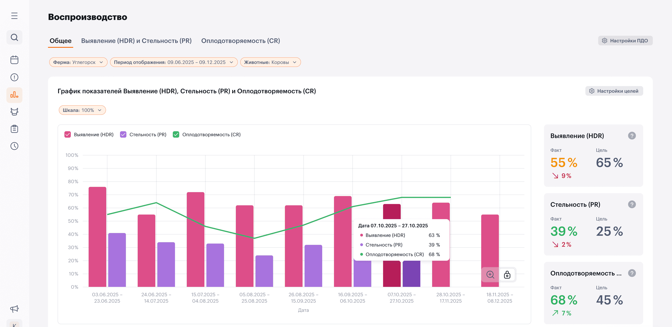Open the clipboard tasks icon
This screenshot has height=327, width=672.
click(x=14, y=129)
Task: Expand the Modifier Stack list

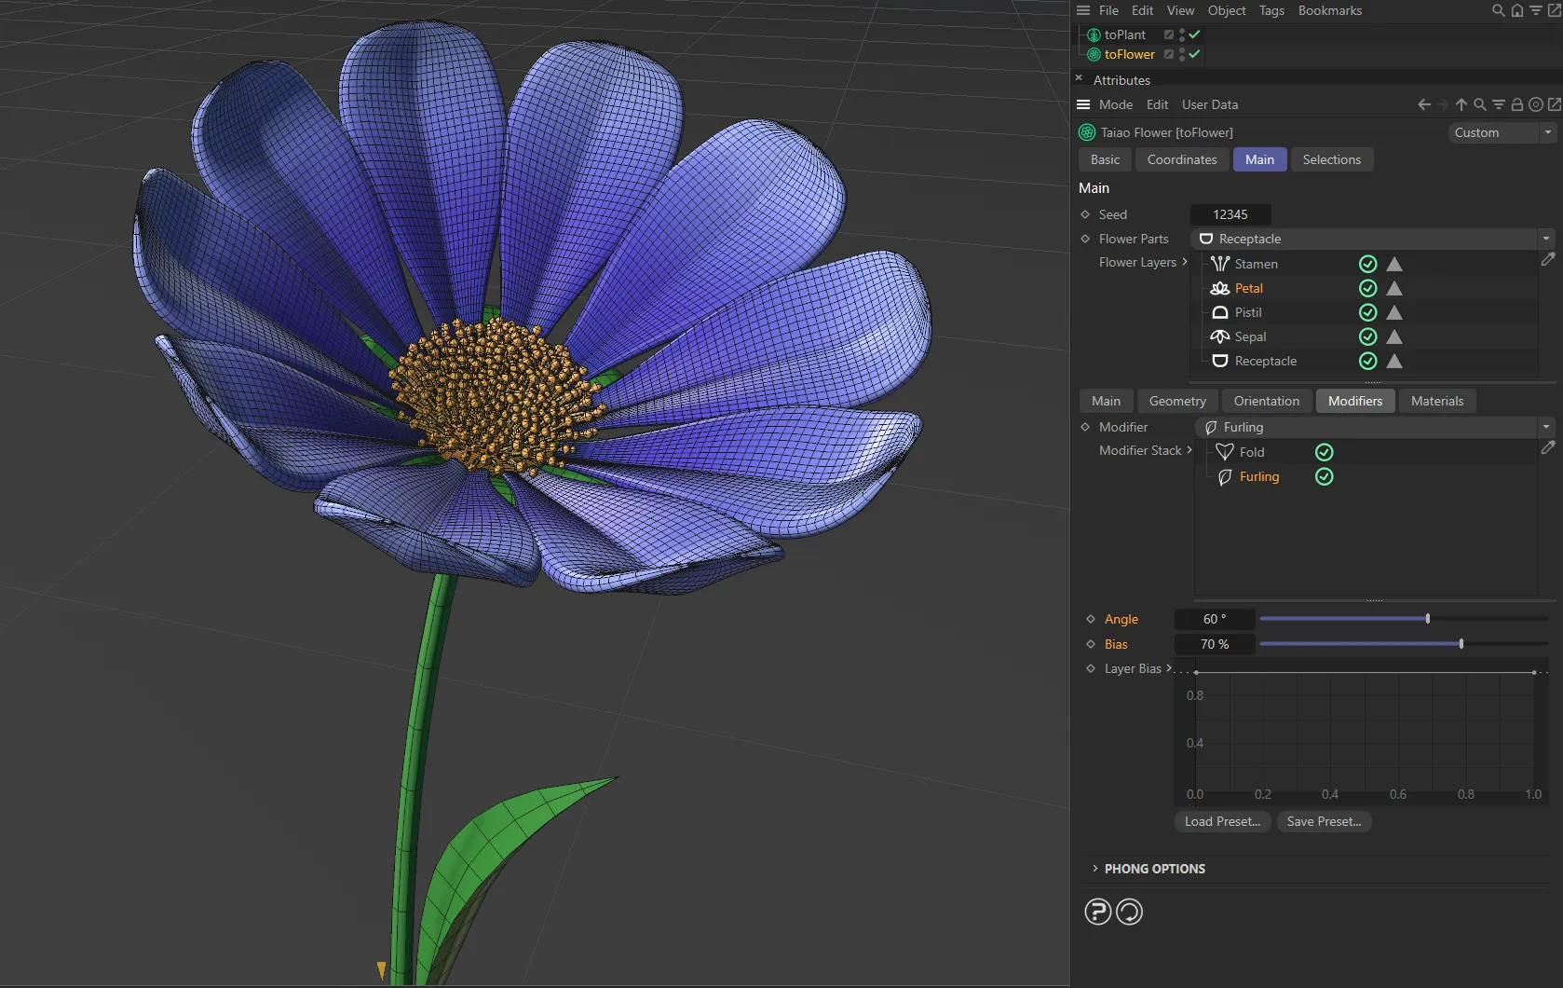Action: 1189,450
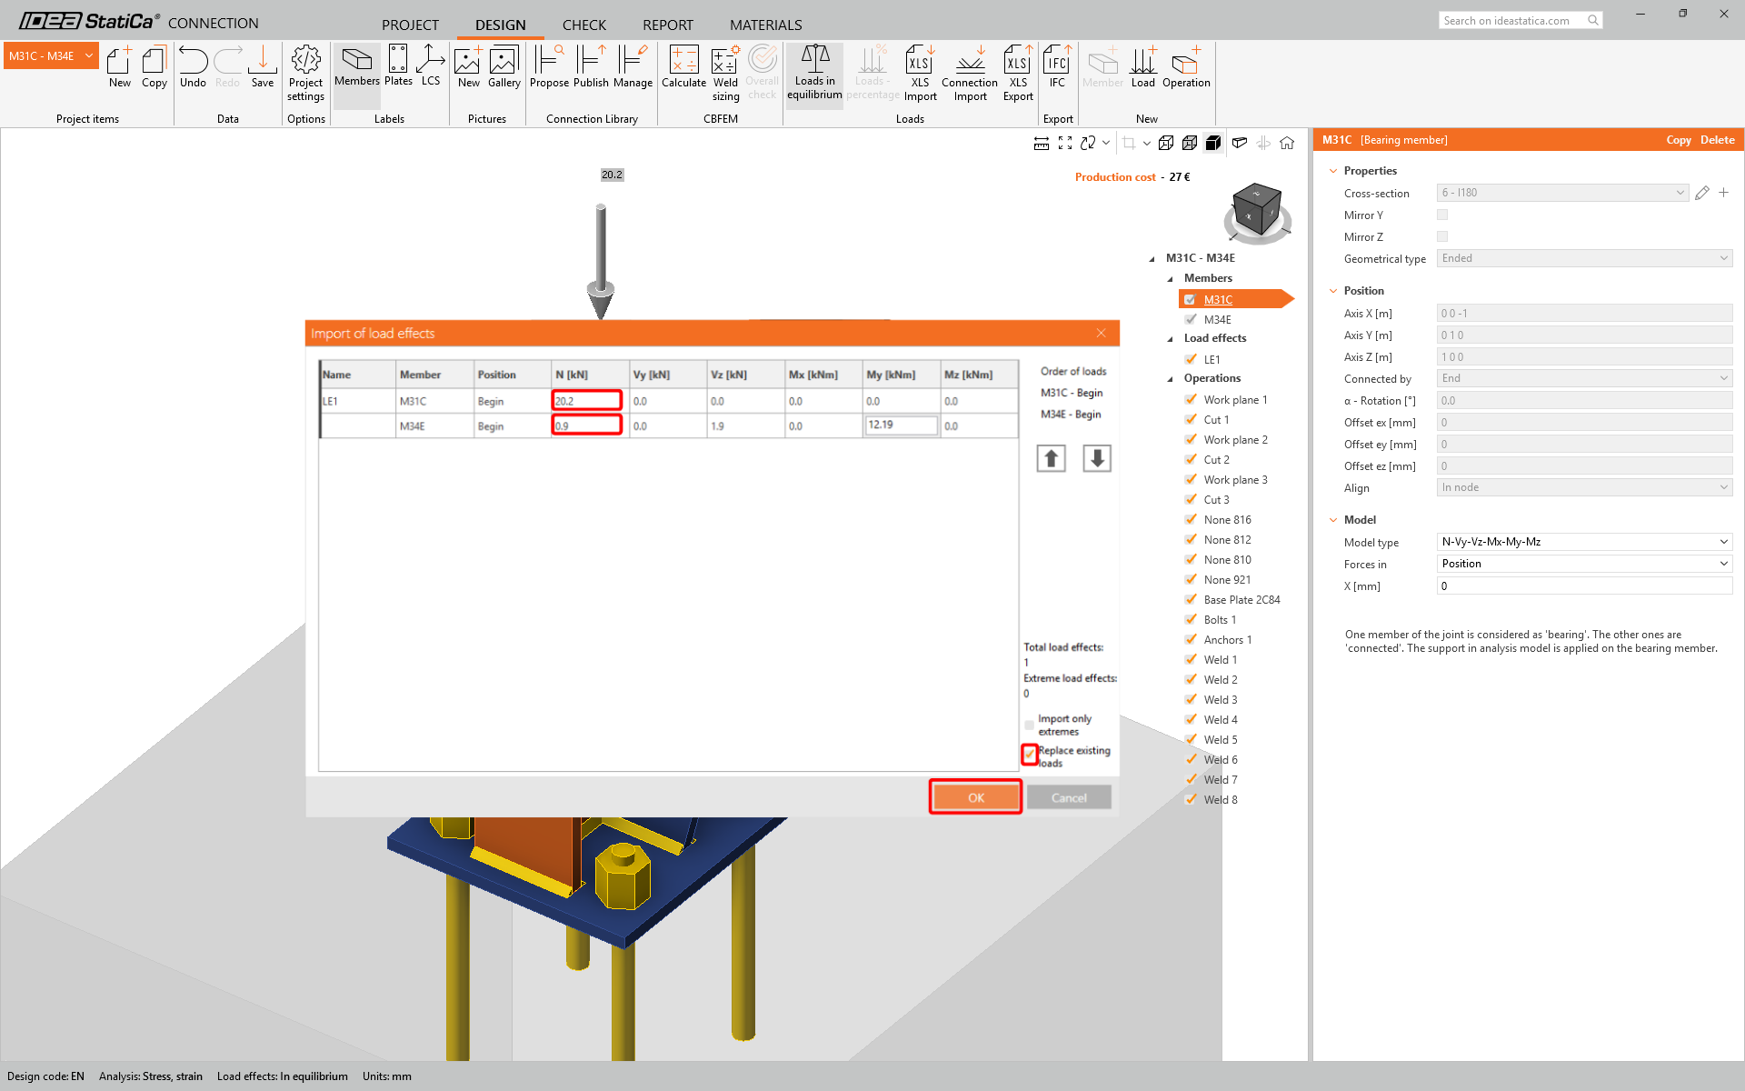
Task: Click the X [mm] input field
Action: [x=1584, y=586]
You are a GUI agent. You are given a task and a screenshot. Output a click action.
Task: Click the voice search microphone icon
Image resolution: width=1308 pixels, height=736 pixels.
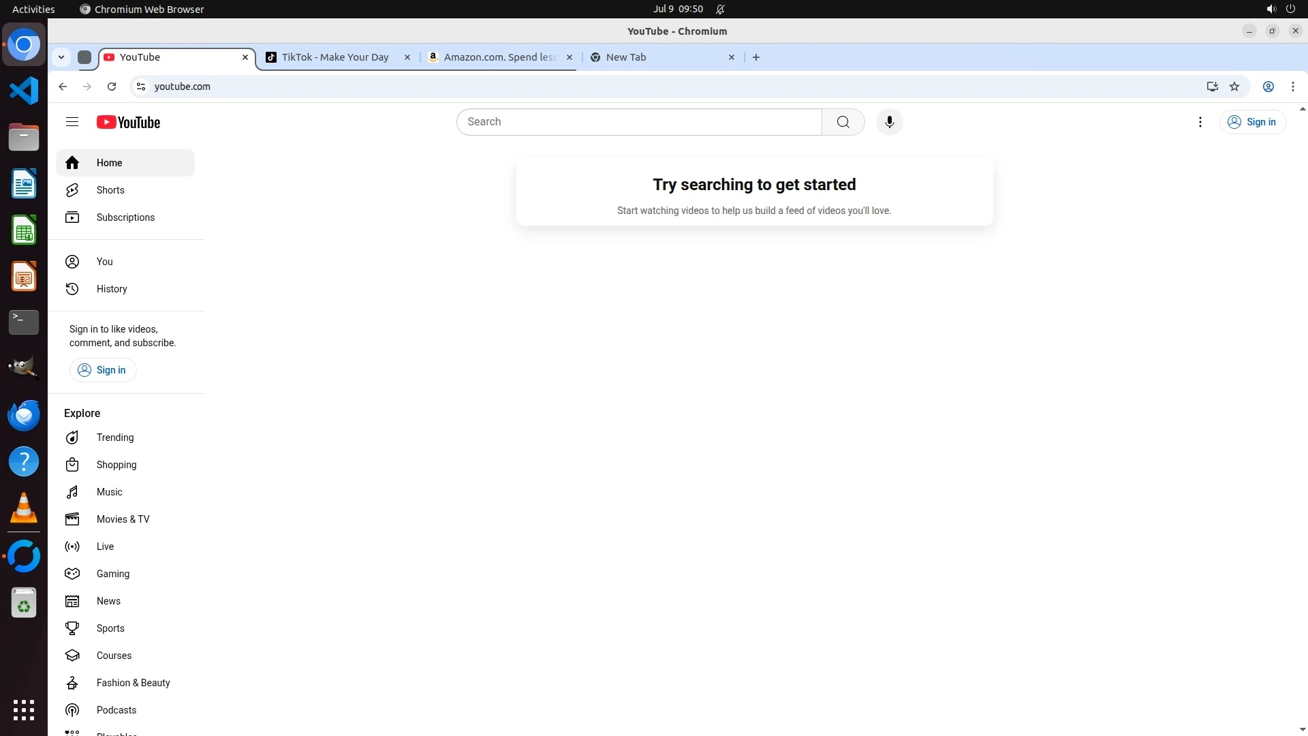(889, 122)
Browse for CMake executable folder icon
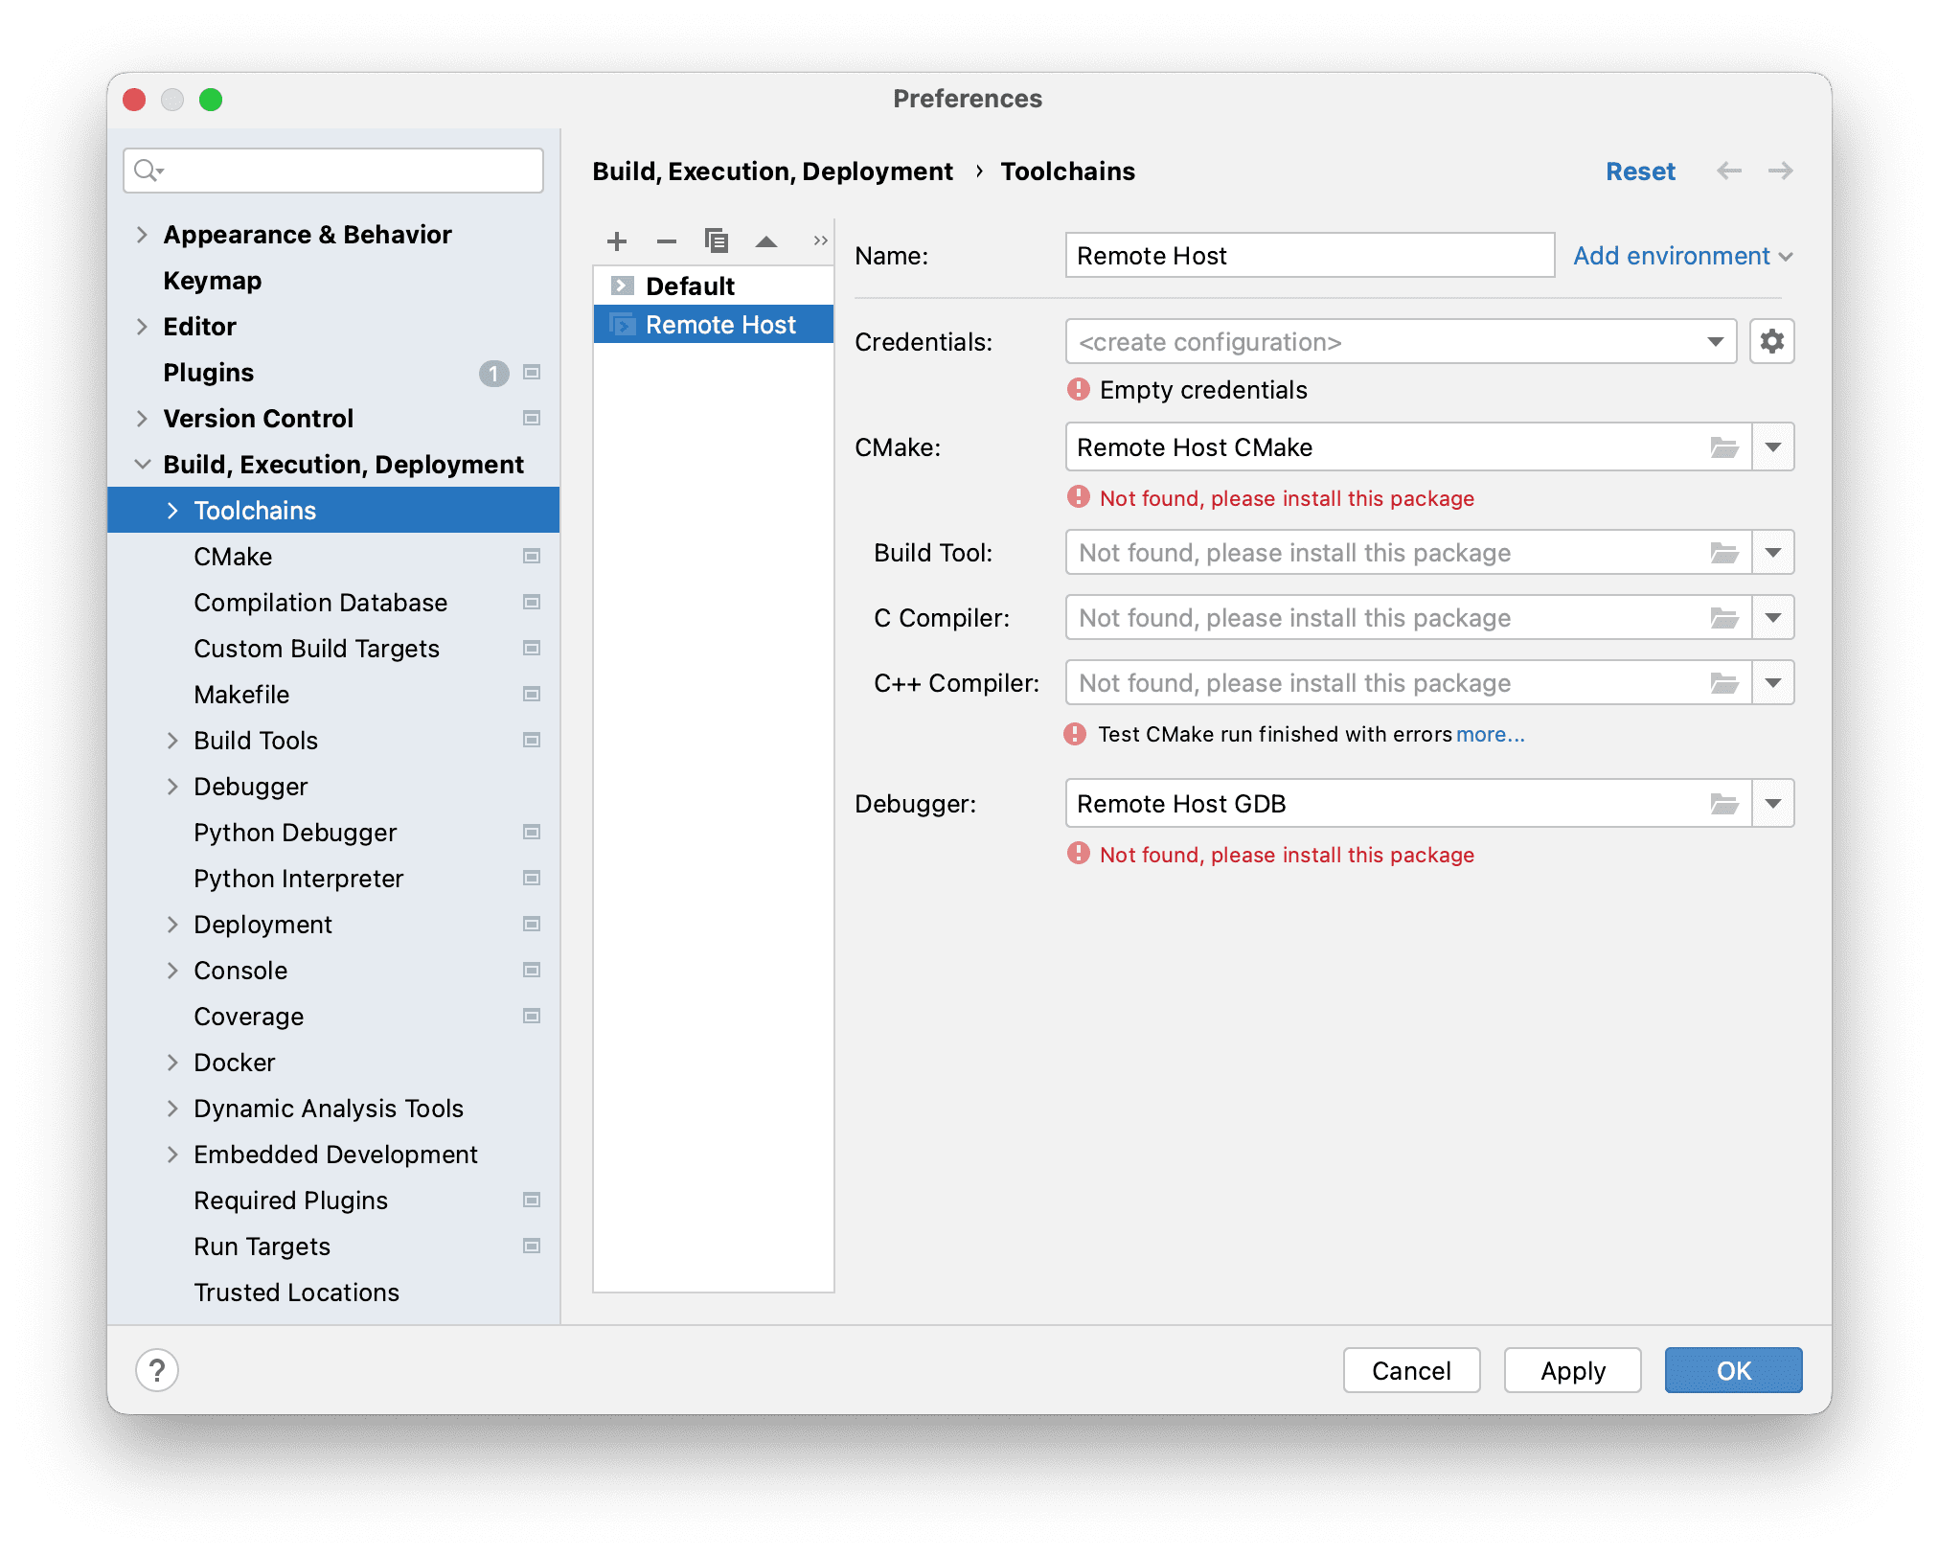This screenshot has height=1556, width=1939. 1724,447
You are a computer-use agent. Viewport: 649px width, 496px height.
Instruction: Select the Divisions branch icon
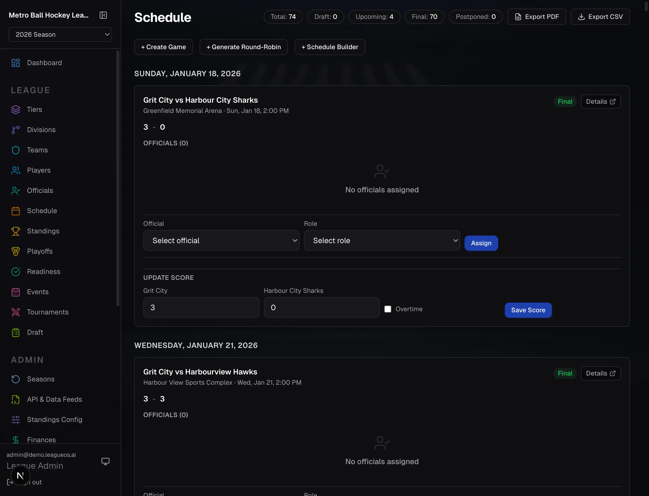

━━━━━━

▶ [EXERCISE INSTRUCTIONS]
Beginning with the line that contains "You are a computer-use", repeat every remaining line of the data exactly, the last line included, and omit pictures.

▶ [REPLY]
You are a computer-use agent. Viewport: 649px width, 496px height.
Instruction: Select the Divisions branch icon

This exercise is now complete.